The government has got through the latest stage of the Brexit process.
A number of votes in the House of Commons over-turned a number of measures that had passed in the House of Lords.
All of those measures had been aimed at minimising the scale of Brexit, or perhaps making Brexit in effect impossible. The aggressive nature of the Lords’ manoeuvring on Brexit goes back to last year’s general election disaster for Theresa May.
Her failure to get an overall majority greatly emboldened those forces who want to stop the United Kingdom leaving the European Union, inside Parliament and outside it — including the EU itself and the Irish government, all of whom can see how weakened and split the British government is.
The fact that the government has passed this latest hurdle, aimed for example at keeping the UK in the customs union, should be welcomed even by people who are only cautiously in favour of Brexit. If the UK stays in the customs union it is the worst of all worlds, effectively tying us into the single market, and so meaning that Britain has no say in the EU but is bound by all its regulations and by its trade and tariff policies.

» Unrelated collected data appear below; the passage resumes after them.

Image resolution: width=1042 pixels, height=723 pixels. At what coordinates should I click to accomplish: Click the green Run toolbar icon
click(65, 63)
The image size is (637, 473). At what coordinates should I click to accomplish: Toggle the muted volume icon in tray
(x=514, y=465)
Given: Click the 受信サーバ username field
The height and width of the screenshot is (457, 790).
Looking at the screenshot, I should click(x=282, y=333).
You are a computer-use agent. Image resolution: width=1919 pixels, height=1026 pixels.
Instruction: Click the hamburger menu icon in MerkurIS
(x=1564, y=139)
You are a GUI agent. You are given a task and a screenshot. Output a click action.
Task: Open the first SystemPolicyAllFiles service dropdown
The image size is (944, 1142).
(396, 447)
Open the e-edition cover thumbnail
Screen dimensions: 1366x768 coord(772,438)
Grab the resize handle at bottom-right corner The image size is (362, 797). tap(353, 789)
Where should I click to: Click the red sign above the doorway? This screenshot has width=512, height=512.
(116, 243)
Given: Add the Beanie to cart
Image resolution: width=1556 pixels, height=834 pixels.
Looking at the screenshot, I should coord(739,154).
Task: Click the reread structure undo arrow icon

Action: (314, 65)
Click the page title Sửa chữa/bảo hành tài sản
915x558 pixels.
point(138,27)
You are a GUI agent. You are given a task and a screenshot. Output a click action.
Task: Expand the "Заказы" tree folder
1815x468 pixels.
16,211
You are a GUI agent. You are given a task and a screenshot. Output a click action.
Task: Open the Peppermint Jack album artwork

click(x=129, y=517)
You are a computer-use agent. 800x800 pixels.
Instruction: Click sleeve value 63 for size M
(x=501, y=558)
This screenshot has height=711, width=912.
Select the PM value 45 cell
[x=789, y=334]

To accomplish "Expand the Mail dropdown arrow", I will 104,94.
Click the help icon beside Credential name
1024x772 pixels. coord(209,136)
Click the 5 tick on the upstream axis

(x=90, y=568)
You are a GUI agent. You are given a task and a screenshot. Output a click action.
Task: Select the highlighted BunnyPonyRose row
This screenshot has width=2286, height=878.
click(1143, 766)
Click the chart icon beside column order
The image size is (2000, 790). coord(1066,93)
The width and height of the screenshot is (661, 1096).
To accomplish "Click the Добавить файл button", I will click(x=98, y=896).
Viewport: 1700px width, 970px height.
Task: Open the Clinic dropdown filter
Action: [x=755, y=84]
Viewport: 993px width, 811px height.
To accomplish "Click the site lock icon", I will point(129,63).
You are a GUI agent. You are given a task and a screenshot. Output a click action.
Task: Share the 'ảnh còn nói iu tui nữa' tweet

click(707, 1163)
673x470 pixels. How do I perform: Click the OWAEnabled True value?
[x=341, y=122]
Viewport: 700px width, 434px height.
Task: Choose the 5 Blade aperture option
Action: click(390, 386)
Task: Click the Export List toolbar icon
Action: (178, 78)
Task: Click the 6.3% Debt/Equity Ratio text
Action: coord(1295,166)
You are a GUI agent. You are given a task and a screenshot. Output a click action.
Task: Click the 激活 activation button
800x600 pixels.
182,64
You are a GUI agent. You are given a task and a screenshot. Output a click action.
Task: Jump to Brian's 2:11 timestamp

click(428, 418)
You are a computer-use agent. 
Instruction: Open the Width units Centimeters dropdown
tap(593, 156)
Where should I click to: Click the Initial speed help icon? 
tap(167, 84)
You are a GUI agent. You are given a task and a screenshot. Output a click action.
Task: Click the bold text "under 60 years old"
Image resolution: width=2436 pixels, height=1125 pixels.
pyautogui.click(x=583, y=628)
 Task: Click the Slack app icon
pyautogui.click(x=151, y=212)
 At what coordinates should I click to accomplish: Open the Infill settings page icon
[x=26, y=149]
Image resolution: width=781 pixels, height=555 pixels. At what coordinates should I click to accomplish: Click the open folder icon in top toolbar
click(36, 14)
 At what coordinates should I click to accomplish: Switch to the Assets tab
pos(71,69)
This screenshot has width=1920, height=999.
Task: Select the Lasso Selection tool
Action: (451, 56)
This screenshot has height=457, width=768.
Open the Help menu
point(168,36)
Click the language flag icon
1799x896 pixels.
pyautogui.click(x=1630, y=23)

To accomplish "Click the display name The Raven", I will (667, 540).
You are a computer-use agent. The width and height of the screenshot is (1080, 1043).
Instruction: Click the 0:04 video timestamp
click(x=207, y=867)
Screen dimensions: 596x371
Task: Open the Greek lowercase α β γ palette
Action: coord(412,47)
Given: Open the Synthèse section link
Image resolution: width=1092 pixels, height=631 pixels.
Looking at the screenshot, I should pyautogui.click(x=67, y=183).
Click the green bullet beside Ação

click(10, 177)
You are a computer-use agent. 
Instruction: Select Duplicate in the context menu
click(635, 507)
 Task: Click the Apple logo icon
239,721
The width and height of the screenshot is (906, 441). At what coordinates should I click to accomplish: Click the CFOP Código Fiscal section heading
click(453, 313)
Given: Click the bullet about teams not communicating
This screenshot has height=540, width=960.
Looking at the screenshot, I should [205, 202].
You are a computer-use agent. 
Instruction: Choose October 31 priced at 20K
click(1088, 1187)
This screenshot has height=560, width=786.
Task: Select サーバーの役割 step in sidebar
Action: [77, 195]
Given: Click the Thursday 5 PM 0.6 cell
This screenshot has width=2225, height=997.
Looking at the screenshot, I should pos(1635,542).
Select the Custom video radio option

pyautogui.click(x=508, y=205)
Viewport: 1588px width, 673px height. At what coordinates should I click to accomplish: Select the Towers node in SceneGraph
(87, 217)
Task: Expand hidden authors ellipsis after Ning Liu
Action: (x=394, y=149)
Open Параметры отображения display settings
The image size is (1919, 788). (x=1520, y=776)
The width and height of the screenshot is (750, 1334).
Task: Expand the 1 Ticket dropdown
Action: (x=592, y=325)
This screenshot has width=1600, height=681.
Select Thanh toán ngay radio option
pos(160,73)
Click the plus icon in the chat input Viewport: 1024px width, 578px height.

It is not clear, however, what the government conceded to win last night’s vote. One of the pro EU Tories who was persuaded to back the prime minister said that 15 or 20 such backbenchers had bene potential rebels.
That is an alarming figure because it suggests the government would have lost even those of the votes that it won last night by a relatively handsome margin (in a hung parliament) of a 25+ majority. If 20 MPs change sides in such a finely balanced vote, then it goes from a 25 majority to a 15 vote loss.
The question of what was conceded is now of paramount importance. In today’s newspaper, the respected economist Andrew Lilico seems to fear that the government has already been pursuing a goal of ‘Brexit in Name Only’.
Theresa May avoided collapse last night but it might yet only be a stay of execution.